The minimum conditions of snow motion and the bearing of the conclusions upon the formation of cirques have been described in the chapters immediately preceding. It is concluded that snow moves upon 20° slopes if the snow is at least forty feet deep, and that through its motion under more favorable conditions of greater depth and gradient and the indirect effects of border melting there is developed a hollow occupied by the snow. Actual ice is not considered to be a necessary condition of either movement or erosion. We may at once accept the conclusion that the invariable association of the cirques and steepened profiles with snowfields proves that snow is the predominant modifying agent.

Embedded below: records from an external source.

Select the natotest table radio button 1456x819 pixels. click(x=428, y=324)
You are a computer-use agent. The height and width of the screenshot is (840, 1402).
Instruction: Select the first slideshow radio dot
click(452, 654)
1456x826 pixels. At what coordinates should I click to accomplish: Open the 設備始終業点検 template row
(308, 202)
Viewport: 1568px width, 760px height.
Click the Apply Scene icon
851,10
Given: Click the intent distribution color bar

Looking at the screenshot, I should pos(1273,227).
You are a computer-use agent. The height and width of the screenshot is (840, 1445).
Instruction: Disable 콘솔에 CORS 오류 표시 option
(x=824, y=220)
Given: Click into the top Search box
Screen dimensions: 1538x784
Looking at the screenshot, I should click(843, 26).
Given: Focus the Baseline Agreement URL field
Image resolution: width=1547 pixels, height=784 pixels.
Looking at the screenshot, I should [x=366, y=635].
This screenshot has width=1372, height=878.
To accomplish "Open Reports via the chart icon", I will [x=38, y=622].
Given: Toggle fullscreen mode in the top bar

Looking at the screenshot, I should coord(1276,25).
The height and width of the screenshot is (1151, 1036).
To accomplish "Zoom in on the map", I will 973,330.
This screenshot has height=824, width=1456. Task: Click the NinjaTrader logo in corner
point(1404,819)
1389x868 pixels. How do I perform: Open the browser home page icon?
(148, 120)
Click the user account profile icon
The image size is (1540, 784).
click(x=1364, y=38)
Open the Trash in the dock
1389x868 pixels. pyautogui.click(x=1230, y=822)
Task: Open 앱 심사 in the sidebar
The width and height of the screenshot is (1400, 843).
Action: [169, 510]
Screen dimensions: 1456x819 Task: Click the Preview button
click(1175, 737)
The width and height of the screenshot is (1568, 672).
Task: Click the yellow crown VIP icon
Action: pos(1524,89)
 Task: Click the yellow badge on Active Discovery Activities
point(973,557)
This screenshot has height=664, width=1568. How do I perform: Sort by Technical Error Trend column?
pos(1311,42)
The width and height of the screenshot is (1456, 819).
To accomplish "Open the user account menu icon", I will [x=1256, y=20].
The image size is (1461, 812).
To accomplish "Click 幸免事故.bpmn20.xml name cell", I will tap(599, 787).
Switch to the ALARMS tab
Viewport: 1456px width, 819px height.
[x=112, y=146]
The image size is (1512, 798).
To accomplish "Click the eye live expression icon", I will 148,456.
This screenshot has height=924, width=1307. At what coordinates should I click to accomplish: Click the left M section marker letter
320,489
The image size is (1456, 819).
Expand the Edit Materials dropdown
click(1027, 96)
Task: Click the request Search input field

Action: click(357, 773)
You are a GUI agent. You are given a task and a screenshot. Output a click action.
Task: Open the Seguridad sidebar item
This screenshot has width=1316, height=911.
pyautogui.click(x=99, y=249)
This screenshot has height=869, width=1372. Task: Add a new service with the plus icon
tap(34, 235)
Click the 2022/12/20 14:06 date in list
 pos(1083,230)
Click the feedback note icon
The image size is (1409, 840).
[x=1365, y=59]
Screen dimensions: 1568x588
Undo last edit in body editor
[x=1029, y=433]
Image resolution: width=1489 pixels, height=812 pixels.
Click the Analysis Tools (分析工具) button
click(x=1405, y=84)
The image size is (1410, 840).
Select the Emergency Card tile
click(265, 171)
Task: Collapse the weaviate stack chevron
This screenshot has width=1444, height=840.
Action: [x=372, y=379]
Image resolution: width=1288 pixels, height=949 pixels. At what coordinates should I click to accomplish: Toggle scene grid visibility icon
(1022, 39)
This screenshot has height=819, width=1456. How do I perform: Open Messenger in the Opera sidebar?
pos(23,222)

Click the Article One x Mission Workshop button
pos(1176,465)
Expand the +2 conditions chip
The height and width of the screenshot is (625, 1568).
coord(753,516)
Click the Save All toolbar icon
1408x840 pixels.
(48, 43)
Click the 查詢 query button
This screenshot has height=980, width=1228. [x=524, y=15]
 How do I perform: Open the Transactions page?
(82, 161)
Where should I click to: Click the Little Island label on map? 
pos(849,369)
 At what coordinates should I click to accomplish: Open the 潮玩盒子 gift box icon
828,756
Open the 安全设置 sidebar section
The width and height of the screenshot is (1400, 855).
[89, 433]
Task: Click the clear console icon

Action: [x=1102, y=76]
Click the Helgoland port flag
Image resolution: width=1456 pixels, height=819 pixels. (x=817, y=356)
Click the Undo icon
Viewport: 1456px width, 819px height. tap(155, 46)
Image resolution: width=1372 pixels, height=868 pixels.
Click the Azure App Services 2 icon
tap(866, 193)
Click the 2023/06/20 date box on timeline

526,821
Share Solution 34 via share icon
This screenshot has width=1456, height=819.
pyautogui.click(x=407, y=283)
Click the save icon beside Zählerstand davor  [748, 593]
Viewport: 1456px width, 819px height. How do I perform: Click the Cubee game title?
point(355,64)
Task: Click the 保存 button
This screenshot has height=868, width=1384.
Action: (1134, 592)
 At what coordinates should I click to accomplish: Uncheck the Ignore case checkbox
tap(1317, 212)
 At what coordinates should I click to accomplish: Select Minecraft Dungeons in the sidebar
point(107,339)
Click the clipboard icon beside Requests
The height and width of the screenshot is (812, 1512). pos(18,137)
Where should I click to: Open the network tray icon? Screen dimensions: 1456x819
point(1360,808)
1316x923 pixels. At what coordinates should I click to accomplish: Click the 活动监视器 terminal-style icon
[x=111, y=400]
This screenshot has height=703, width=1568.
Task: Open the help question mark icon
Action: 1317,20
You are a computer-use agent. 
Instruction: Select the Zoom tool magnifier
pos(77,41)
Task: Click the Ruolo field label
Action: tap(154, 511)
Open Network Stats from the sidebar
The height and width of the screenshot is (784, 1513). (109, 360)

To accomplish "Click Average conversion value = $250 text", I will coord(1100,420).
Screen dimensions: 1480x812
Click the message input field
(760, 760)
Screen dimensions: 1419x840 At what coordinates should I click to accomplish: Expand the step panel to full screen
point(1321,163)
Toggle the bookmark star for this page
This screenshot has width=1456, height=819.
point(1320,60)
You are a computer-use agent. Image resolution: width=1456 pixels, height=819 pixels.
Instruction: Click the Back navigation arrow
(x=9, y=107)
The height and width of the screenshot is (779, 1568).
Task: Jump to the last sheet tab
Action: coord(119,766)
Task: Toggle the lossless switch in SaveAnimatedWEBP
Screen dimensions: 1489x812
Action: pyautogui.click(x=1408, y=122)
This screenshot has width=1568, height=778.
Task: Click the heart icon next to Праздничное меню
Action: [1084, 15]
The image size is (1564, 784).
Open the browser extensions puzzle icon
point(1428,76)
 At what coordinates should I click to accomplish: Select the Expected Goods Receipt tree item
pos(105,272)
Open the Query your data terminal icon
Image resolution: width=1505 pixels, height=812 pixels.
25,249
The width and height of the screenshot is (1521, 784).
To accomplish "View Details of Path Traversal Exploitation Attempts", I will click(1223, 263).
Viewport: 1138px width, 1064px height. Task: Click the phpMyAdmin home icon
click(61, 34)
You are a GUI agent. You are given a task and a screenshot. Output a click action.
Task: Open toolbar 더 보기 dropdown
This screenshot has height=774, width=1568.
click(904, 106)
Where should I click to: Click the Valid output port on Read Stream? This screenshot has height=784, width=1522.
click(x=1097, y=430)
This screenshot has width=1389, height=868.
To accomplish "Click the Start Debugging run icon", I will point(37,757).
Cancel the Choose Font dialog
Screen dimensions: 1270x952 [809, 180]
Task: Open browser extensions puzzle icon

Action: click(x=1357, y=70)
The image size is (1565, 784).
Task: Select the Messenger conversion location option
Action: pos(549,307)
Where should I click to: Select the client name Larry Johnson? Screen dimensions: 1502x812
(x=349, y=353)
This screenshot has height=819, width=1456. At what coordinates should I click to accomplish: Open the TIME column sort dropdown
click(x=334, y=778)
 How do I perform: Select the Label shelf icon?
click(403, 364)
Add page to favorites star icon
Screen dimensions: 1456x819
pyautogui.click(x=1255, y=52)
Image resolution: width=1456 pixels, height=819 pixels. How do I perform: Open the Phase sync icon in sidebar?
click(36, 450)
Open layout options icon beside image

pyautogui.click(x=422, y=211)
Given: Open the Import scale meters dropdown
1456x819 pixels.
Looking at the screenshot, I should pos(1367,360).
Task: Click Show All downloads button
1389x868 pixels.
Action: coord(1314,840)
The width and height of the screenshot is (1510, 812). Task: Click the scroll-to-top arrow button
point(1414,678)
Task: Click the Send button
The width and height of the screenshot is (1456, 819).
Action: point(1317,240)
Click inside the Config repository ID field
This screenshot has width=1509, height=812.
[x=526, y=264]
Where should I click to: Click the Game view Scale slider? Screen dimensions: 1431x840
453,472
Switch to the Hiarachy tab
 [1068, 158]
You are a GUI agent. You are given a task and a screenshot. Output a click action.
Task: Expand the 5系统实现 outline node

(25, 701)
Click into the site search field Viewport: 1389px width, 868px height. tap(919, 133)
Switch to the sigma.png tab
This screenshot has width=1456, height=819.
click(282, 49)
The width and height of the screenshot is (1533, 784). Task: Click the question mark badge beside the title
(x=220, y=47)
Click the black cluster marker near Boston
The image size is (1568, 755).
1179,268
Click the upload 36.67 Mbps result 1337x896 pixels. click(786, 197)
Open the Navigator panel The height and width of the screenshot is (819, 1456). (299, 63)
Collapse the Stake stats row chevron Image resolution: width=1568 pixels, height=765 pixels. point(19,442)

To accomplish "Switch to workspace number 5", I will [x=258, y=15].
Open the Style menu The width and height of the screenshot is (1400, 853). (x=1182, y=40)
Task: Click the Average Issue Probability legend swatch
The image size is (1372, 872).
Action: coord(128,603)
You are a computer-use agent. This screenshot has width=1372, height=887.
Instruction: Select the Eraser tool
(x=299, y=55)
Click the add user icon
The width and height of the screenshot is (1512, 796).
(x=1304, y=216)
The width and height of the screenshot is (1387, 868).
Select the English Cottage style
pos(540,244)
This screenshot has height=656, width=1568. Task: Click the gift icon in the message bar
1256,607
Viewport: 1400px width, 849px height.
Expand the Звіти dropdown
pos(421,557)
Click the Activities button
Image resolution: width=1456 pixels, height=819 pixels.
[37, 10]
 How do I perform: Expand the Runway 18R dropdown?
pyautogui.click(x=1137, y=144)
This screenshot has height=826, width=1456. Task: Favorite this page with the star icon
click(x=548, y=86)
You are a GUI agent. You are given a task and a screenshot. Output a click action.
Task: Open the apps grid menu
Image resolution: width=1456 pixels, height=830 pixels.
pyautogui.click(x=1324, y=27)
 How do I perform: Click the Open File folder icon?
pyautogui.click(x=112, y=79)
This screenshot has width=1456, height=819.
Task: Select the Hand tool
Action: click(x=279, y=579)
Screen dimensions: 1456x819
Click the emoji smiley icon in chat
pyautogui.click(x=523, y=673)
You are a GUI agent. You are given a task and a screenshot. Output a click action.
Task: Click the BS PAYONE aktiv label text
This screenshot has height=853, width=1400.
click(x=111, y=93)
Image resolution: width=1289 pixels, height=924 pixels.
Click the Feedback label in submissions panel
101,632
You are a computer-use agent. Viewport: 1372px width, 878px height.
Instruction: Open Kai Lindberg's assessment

An argument for glacial erosion based on profiles and steep cirque walls in a volcanic region has peculiar appropriateness in view of the well-known symmetrical form of the typical volcano. Instead of varied forms in a region of complex structure long eroded before the appearance of the ice, we have here simple forms which immediately after their development were occupied by snow. Ever since their completion these cones have been eroded by snow on one side and by water on the other. If snow cannot move and if it protects the surface it covers, then this surface should be uneroded. All such surfaces should stand higher than the slopes on the opposite aspect eroded by water. But these assumptions are contrary to fact. The slopes underneath the snow are deeply recessed; so deeply eroded indeed, that they are bordered by steep cliffs or cirque walls. The products of erosion also are to some extent displayed about the border of the snow cover. In strong contrast the snow-free slopes are so slightly modified that little of their original symmetry is lost—only a few low hills and shallow valleys have been formed.